(Stored records)
§

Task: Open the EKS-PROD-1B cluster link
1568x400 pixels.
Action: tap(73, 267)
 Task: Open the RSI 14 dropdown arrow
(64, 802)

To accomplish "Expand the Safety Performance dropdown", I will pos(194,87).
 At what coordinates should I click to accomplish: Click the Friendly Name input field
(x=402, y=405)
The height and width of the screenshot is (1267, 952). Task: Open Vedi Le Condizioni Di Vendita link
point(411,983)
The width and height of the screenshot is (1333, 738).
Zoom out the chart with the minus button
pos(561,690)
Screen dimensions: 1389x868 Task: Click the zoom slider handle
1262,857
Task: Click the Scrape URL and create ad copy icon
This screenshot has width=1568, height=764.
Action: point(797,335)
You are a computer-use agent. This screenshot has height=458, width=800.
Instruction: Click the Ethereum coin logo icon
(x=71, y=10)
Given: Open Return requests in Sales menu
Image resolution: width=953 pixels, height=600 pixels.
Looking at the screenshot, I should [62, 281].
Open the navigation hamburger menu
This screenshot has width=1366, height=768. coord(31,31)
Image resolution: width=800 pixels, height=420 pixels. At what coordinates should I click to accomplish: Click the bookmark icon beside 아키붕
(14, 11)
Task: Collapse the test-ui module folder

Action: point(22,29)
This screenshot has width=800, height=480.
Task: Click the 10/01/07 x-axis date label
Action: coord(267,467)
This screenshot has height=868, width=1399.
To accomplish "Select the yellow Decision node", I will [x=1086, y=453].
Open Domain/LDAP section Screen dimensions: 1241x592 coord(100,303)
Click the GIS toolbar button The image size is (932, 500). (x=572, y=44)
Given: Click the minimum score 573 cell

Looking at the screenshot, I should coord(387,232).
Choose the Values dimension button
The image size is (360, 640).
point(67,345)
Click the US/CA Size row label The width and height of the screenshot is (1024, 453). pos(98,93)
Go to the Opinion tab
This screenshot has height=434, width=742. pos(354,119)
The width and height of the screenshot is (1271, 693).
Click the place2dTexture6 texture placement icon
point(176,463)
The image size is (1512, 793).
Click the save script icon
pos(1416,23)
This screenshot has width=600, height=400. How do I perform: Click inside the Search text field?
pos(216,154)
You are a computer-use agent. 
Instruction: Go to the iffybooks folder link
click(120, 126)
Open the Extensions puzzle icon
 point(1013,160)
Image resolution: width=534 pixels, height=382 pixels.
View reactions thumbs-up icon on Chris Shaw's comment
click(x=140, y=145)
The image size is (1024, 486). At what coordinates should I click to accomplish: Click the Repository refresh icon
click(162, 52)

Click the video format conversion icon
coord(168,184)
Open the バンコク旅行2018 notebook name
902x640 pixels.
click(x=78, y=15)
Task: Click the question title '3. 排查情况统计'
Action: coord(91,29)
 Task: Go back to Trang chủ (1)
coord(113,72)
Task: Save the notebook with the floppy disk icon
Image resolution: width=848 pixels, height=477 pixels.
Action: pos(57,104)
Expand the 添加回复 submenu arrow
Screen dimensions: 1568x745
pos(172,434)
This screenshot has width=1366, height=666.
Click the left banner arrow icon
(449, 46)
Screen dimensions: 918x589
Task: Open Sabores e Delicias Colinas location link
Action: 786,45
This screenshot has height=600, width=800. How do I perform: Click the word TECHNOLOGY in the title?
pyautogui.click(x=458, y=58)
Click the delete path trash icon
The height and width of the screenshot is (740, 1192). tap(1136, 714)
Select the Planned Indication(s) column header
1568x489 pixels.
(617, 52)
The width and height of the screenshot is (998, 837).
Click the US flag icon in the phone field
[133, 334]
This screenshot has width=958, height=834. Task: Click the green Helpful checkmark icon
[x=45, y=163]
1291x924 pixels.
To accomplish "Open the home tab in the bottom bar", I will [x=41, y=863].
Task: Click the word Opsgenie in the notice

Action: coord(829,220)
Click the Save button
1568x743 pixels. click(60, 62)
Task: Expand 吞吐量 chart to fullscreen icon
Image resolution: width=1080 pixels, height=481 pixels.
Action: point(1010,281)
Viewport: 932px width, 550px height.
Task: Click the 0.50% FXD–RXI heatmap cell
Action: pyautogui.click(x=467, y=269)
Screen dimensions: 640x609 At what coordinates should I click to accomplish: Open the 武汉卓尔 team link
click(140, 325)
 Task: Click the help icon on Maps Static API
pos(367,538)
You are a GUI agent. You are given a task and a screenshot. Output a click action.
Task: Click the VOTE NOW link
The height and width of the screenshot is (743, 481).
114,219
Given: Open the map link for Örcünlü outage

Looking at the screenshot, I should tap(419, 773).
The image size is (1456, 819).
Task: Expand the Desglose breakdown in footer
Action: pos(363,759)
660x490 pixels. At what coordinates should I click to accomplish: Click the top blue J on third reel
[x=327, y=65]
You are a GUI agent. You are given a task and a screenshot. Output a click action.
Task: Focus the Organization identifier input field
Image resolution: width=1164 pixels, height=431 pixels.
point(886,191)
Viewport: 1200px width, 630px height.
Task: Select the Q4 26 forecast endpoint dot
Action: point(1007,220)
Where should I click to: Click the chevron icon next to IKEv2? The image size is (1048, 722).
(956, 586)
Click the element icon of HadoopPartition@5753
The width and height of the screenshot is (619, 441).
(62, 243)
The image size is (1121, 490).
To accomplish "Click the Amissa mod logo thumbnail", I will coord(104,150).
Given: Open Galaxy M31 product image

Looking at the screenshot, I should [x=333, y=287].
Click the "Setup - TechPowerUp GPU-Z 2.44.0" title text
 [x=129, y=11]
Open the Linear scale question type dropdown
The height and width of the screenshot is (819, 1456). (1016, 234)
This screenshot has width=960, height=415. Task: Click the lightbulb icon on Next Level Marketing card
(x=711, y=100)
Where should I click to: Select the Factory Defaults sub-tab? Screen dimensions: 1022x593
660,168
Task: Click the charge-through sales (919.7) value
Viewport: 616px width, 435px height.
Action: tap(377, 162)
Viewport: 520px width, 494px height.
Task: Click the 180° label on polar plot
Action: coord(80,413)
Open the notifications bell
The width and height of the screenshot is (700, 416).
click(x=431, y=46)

§

Problem to solve |
Each record is to be given again in full, exactly as it reads.

Task answer |
Task: Open the EKS-PROD-1B cluster link
1568x400 pixels.
Action: tap(73, 267)
 Task: Open the RSI 14 dropdown arrow
(64, 802)

To accomplish "Expand the Safety Performance dropdown", I will pos(194,87).
 At what coordinates should I click to accomplish: Click the Friendly Name input field
(x=402, y=405)
The height and width of the screenshot is (1267, 952). Task: Open Vedi Le Condizioni Di Vendita link
point(411,983)
The width and height of the screenshot is (1333, 738).
Zoom out the chart with the minus button
pos(561,690)
Screen dimensions: 1389x868 Task: Click the zoom slider handle
1262,857
Task: Click the Scrape URL and create ad copy icon
This screenshot has width=1568, height=764.
Action: point(797,335)
You are a computer-use agent. This screenshot has height=458, width=800.
Instruction: Click the Ethereum coin logo icon
(x=71, y=10)
Given: Open Return requests in Sales menu
Image resolution: width=953 pixels, height=600 pixels.
Looking at the screenshot, I should [62, 281].
Open the navigation hamburger menu
This screenshot has width=1366, height=768. coord(31,31)
Image resolution: width=800 pixels, height=420 pixels. At what coordinates should I click to accomplish: Click the bookmark icon beside 아키붕
(14, 11)
Task: Collapse the test-ui module folder

Action: point(22,29)
This screenshot has width=800, height=480.
Task: Click the 10/01/07 x-axis date label
Action: coord(267,467)
This screenshot has height=868, width=1399.
To accomplish "Select the yellow Decision node", I will [x=1086, y=453].
Open Domain/LDAP section Screen dimensions: 1241x592 coord(100,303)
Click the GIS toolbar button The image size is (932, 500). (x=572, y=44)
Given: Click the minimum score 573 cell

Looking at the screenshot, I should coord(387,232).
Choose the Values dimension button
The image size is (360, 640).
point(67,345)
Click the US/CA Size row label The width and height of the screenshot is (1024, 453). pos(98,93)
Go to the Opinion tab
This screenshot has height=434, width=742. pos(354,119)
The width and height of the screenshot is (1271, 693).
Click the place2dTexture6 texture placement icon
point(176,463)
The image size is (1512, 793).
Click the save script icon
pos(1416,23)
This screenshot has width=600, height=400. How do I perform: Click inside the Search text field?
pos(216,154)
You are a computer-use agent. 
Instruction: Go to the iffybooks folder link
click(120, 126)
Open the Extensions puzzle icon
 point(1013,160)
Image resolution: width=534 pixels, height=382 pixels.
View reactions thumbs-up icon on Chris Shaw's comment
click(x=140, y=145)
The image size is (1024, 486). At what coordinates should I click to accomplish: Click the Repository refresh icon
click(162, 52)

Click the video format conversion icon
coord(168,184)
Open the バンコク旅行2018 notebook name
902x640 pixels.
click(x=78, y=15)
Task: Click the question title '3. 排查情况统计'
Action: coord(91,29)
 Task: Go back to Trang chủ (1)
coord(113,72)
Task: Save the notebook with the floppy disk icon
Image resolution: width=848 pixels, height=477 pixels.
Action: pos(57,104)
Expand the 添加回复 submenu arrow
Screen dimensions: 1568x745
pos(172,434)
This screenshot has width=1366, height=666.
Click the left banner arrow icon
(449, 46)
Screen dimensions: 918x589
Task: Open Sabores e Delicias Colinas location link
Action: 786,45
This screenshot has height=600, width=800. How do I perform: Click the word TECHNOLOGY in the title?
pyautogui.click(x=458, y=58)
Click the delete path trash icon
The height and width of the screenshot is (740, 1192). tap(1136, 714)
Select the Planned Indication(s) column header
1568x489 pixels.
(617, 52)
The width and height of the screenshot is (998, 837).
Click the US flag icon in the phone field
[133, 334]
This screenshot has width=958, height=834. Task: Click the green Helpful checkmark icon
[x=45, y=163]
1291x924 pixels.
To accomplish "Open the home tab in the bottom bar", I will [x=41, y=863].
Task: Click the word Opsgenie in the notice

Action: coord(829,220)
Click the Save button
1568x743 pixels. click(60, 62)
Task: Expand 吞吐量 chart to fullscreen icon
Image resolution: width=1080 pixels, height=481 pixels.
Action: point(1010,281)
Viewport: 932px width, 550px height.
Task: Click the 0.50% FXD–RXI heatmap cell
Action: pyautogui.click(x=467, y=269)
Screen dimensions: 640x609 At what coordinates should I click to accomplish: Open the 武汉卓尔 team link
click(140, 325)
 Task: Click the help icon on Maps Static API
pos(367,538)
You are a GUI agent. You are given a task and a screenshot. Output a click action.
Task: Click the VOTE NOW link
The height and width of the screenshot is (743, 481).
114,219
Given: Open the map link for Örcünlü outage

Looking at the screenshot, I should tap(419, 773).
The image size is (1456, 819).
Task: Expand the Desglose breakdown in footer
Action: pos(363,759)
660x490 pixels. At what coordinates should I click to accomplish: Click the top blue J on third reel
[x=327, y=65]
You are a GUI agent. You are given a task and a screenshot. Output a click action.
Task: Focus the Organization identifier input field
Image resolution: width=1164 pixels, height=431 pixels.
point(886,191)
Viewport: 1200px width, 630px height.
Task: Select the Q4 26 forecast endpoint dot
Action: point(1007,220)
Where should I click to: Click the chevron icon next to IKEv2? The image size is (1048, 722).
(956, 586)
Click the element icon of HadoopPartition@5753
The width and height of the screenshot is (619, 441).
(62, 243)
The image size is (1121, 490).
To accomplish "Click the Amissa mod logo thumbnail", I will coord(104,150).
Given: Open Galaxy M31 product image

Looking at the screenshot, I should [x=333, y=287].
Click the "Setup - TechPowerUp GPU-Z 2.44.0" title text
 [x=129, y=11]
Open the Linear scale question type dropdown
The height and width of the screenshot is (819, 1456). (1016, 234)
This screenshot has width=960, height=415. Task: Click the lightbulb icon on Next Level Marketing card
(x=711, y=100)
Where should I click to: Select the Factory Defaults sub-tab? Screen dimensions: 1022x593
660,168
Task: Click the charge-through sales (919.7) value
Viewport: 616px width, 435px height.
Action: tap(377, 162)
Viewport: 520px width, 494px height.
Task: Click the 180° label on polar plot
Action: coord(80,413)
Open the notifications bell
The width and height of the screenshot is (700, 416).
click(x=431, y=46)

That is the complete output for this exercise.